What to Build Before CIRCIA Finalizes
Three artifacts pay off whether CIRCIA finalizes in 2026, 2027, or later.
A unified incident handling process. SP 800-61 Rev. 3 supplies the lifecycle: preparation, detection and analysis, containment, eradication and recovery, post-incident activity. Healthcare-specific tailoring should add clinical-availability impact as a first-class severity dimension and a defined patient-safety escalation path.
A layered reporting decision tree. A flowchart that takes incident facts (data type, affected populations, contractual relationships, public-company exposure, ransom payment status) and outputs which reporting regimes apply, what the timeline is, what content the report needs, and who the named recipient is. The decision tree is updated when each underlying rule changes, including when CIRCIA finalizes.
A CIRCIA-readiness drill. A tabletop that exercises the 72-hour CIRCIA timeline against the existing HIPAA/state/FTC/BAA stack, even though CIRCIA is not yet enforceable. Drills surface coordination problems, content gaps, and contradictory disclosure risks that no policy review will find.
NIST SP 800-61 Rev. 3 is the federal reference for the underlying capability. The CIRCIA NPRM and CISA’s status page are the inputs to the decision tree. The HIPAA Security Rule NPRM (HHS, 2025) proposes contingency-testing expectations that this drill satisfies.

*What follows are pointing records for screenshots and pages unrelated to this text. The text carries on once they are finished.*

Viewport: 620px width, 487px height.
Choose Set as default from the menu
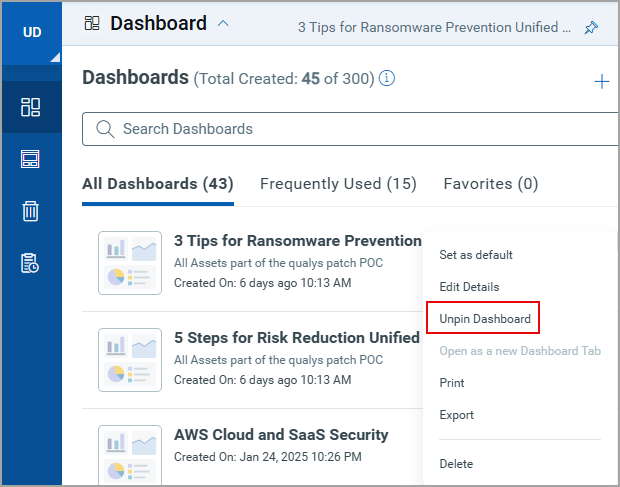476,255
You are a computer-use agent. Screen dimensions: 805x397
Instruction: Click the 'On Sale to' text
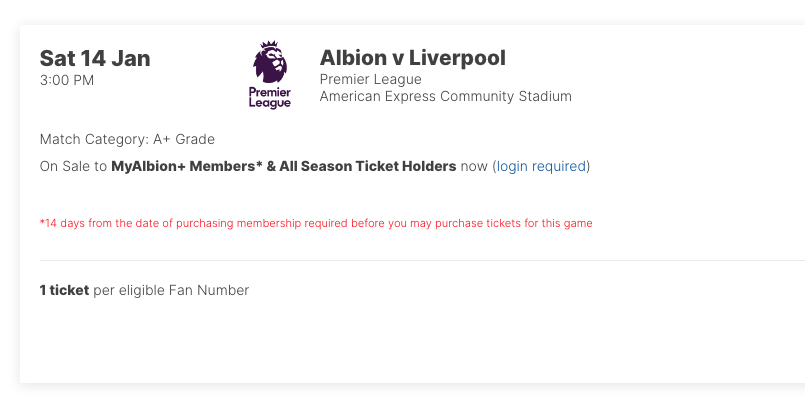pyautogui.click(x=73, y=166)
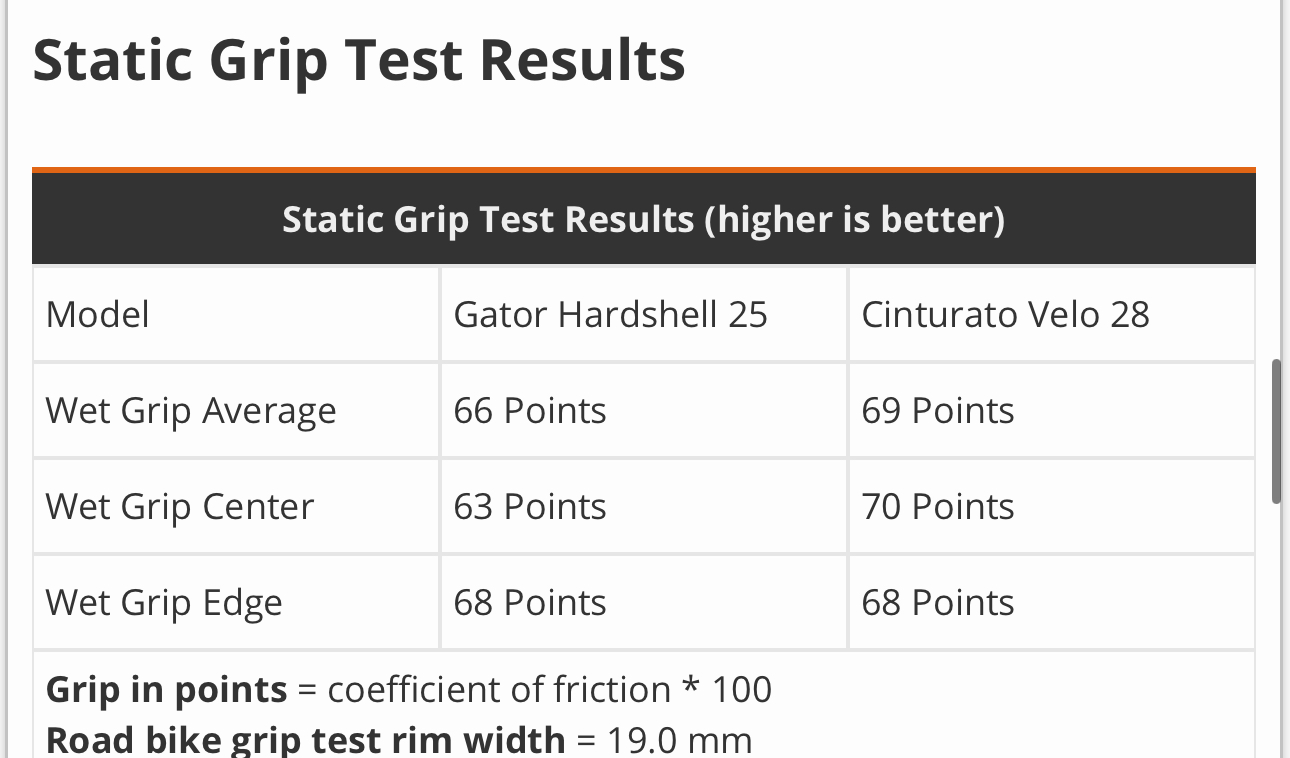Image resolution: width=1290 pixels, height=758 pixels.
Task: Click the 70 Points cell
Action: pyautogui.click(x=938, y=507)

Where CIRCIA Conflicts With HIPAA
A few specific tensions deserve attention now.
CIRCIA reports go to CISA. HIPAA breach reports go to HHS OCR. The two agencies coordinate but their content needs differ. A CIRCIA-style technical incident description is not the same artifact as an OCR breach analysis.
CIRCIA’s “reasonable belief” trigger is operationally earlier than HIPAA’s “discovery of breach” standard. Organizations may need to file a CIRCIA report before they have completed the HIPAA breach analysis that determines whether OCR notice is required.

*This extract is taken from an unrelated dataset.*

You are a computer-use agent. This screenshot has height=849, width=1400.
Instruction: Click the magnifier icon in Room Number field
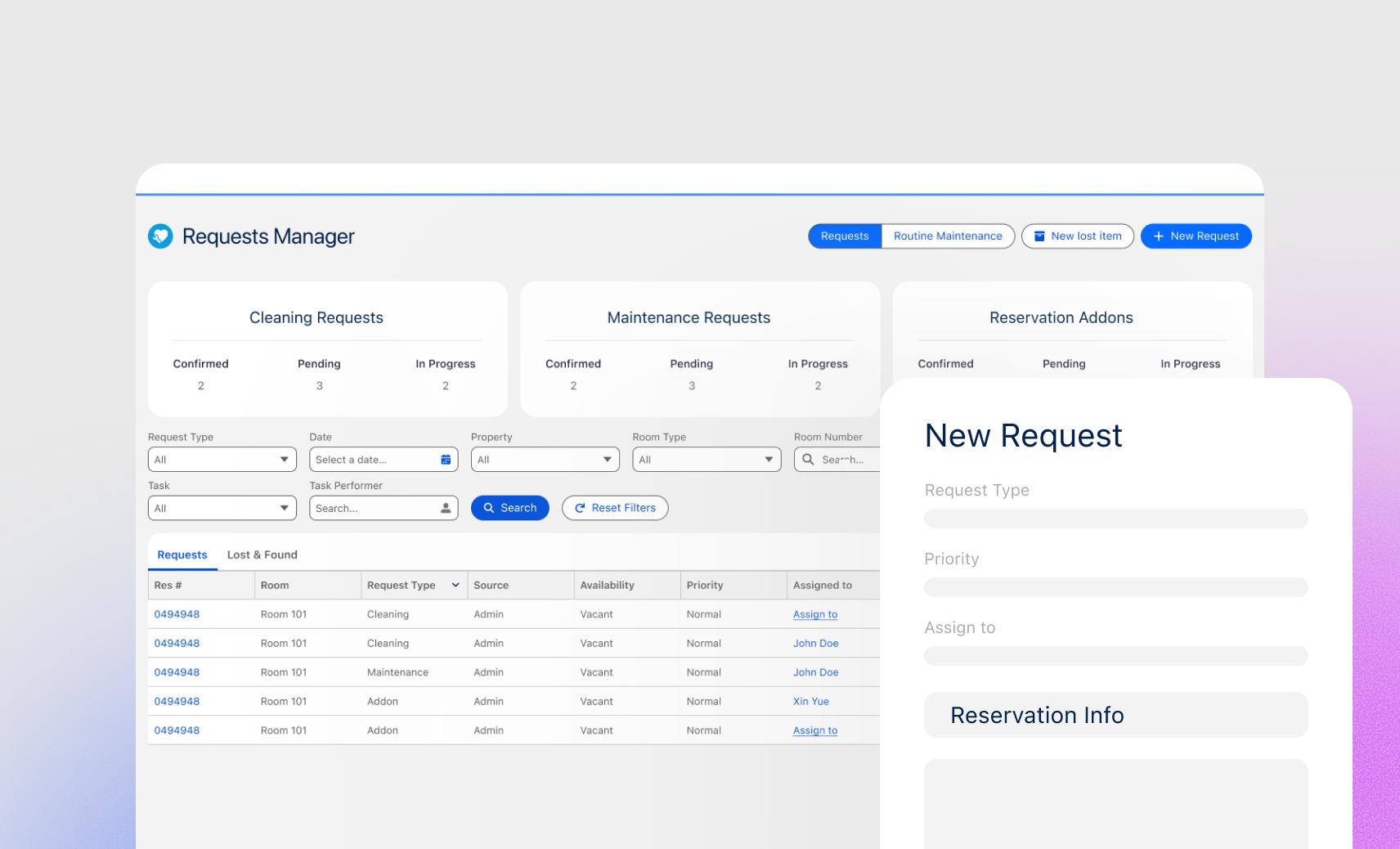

CIRCIA’s 72-hour clock starts on reasonable belief. HIPAA’s 60-day individual notice clock starts on discovery. State clocks vary. The first-hours decisions about what to communicate, to whom, in what format, are the highest-stakes part of the response and they cannot be improvised.
The CISA CIRCIA status page is the canonical source for the current rulemaking status; check it before any customer-facing readiness commitments.
What This Means for Business Associates
Business associates handling ePHI for covered entities will face CIRCIA exposure on two paths. Some BAs will themselves meet the covered-entity definition. Others will be downstream of covered customers who will demand earlier and more detailed notice in BAA renewals.
The practical consequence is that BAA notification clauses will tighten. A BA that today receives a HIPAA-style 60-day window from a customer should expect 24-hour or 48-hour notification clauses to become standard, with explicit CIRCIA-aligned content. Reviewing existing BAAs and DPAs against likely CIRCIA-driven clauses is a 2026 task, not a post-finalization task.
For broader BA framing, see Change Healthcare and Business Associate Risk.
What to Track
- The CIRCIA final-rule publication date and effective date (CISA status page).
- Whether the final rule preserves the 72/24-hour structure or modifies thresholds and content.
- Coordination guidance between CISA and HHS OCR on healthcare incident reporting.
- BAA template updates from major healthcare procurement organizations and large covered entities.
CIRCIA is the kind of compliance change that produces non-compliance windows for organizations that wait. The cost of preparing while it remains proposed is a tabletop and a decision tree. The cost of waiting is paid in the first 72 hours of the next incident.
Sources
- CISA. (2024). CIRCIA Reporting Requirements NPRM. 89 Fed. Reg. 23644.
- CISA. (2026). CIRCIA status page. cisa.gov/circia
- Congressional Research Service. (2024). CIRCIA NPRM In Brief (R48025).
- Cichonski et al. (2025). NIST SP 800-61 Rev. 3.
- HHS. (2025). HIPAA Security Rule NPRM. 90 Fed. Reg. 898.
- FTC. (2024). Health Breach Notification Rule Final Amendments. 89 Fed. Reg. 47028.